Published: October 5, 2011

© 2011 Masmejean et al.
This is an Open Access article distributed under the terms of the Creative Commons Attribution License ( You are free: to Share – to copy, distribute and transmit the work, provided the original author and source are credited.



Objective: To prevent frequent complications linked to adherences and fibrosis formed after orthopaedic surgery, several solutions have been tested to decrease their incidences: medical treatments, cover flaps and more recently, use of biomaterials. Local flaps may be beneficial but results are often unpredictable.Biomaterials, especially membranes can be interposed between the injured and surrounding tissues to avoid contact and formation of the fibrin bridge after surgery on nerves and/or tendons. In orthopaedic surgery, moreover after trauma, the lack of validated biomaterials often leads to re-intervention for neurolysis and/or tenolysis.
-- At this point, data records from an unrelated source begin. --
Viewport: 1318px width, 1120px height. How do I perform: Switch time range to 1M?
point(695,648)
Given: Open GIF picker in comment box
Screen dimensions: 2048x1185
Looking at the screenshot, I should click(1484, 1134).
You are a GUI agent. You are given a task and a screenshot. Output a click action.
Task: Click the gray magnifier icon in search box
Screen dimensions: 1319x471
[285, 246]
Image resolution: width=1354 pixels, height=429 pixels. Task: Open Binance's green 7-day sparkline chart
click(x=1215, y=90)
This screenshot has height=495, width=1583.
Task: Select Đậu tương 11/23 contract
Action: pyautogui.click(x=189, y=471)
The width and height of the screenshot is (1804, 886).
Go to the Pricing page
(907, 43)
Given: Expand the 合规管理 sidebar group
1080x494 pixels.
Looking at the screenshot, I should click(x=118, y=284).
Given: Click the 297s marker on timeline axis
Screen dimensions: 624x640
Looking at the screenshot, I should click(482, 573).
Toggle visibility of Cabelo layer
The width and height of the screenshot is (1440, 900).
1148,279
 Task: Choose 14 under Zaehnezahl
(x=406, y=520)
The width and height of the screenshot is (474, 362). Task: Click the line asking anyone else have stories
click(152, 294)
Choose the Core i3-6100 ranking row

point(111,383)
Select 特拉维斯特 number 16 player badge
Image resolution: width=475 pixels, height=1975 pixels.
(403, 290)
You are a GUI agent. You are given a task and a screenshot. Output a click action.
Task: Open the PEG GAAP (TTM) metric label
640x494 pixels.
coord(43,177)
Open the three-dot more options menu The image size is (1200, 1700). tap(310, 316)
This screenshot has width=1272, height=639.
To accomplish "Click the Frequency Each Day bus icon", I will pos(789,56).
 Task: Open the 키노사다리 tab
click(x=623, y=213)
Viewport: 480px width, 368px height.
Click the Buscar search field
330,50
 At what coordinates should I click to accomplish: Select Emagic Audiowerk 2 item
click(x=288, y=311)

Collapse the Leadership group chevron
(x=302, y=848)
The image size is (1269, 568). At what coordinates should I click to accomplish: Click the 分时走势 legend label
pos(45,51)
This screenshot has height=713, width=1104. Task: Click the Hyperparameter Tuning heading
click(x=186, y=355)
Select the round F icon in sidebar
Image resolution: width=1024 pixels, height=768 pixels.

In this study, we evaluate the efficiency and tolerance of a new membrane designed to guide the healing process and prevent adherences.

Methods: The membrane (Cova™ ORTHO, Biom’Up, France) is composed at a 100% of collagen. Most patients involved required secondary surgery after the initial post trauma surgical procedure for neurolysis or tenolysis. The wet collagen membrane (immersed in physiological serum) was tested by beeing placed around the liberated tissues to ensure protection and avoid adherence formation. Sixteen patients, mean age 50y.o., 8 females and 8 males were included for 7 tenolysis of extensors and 9 neurolysis. Before the surgery, all patients had severe chronic pain with irritative syndrome and/or stiffness of the affected joints. Surgery constantly consisted in the liberation of nerves and/or tendons involved in the adherence and in the protection of the tissue by the collagen membrane.

Results: No allergic or unwanted inflammatory response was observed. After 2 to 11 months, 7 excellent or good results were found after extensor tendon tenolysis and 8 excellent or good results after neurolysis. One patient obtained a fair result after a 4th neurolysis of a transposed ulnar nerve.

Conclusion: Authors report preliminary results of a prospective clinical study performed to assess the efficiency and tolerance of a new collagen membrane in the prevention of postsurgical adherence formation and in the guidance of tissue regeneration after neurolysis and tenolysis. These first results show a significant reduction of previous irritative syndromes and a recovery of mobility in each case. No adverse event was reported. In some cases, we can also recommend the use of this collagen membrane Cova™ ORTHO for specific pluritissular lesions in emergency procedures.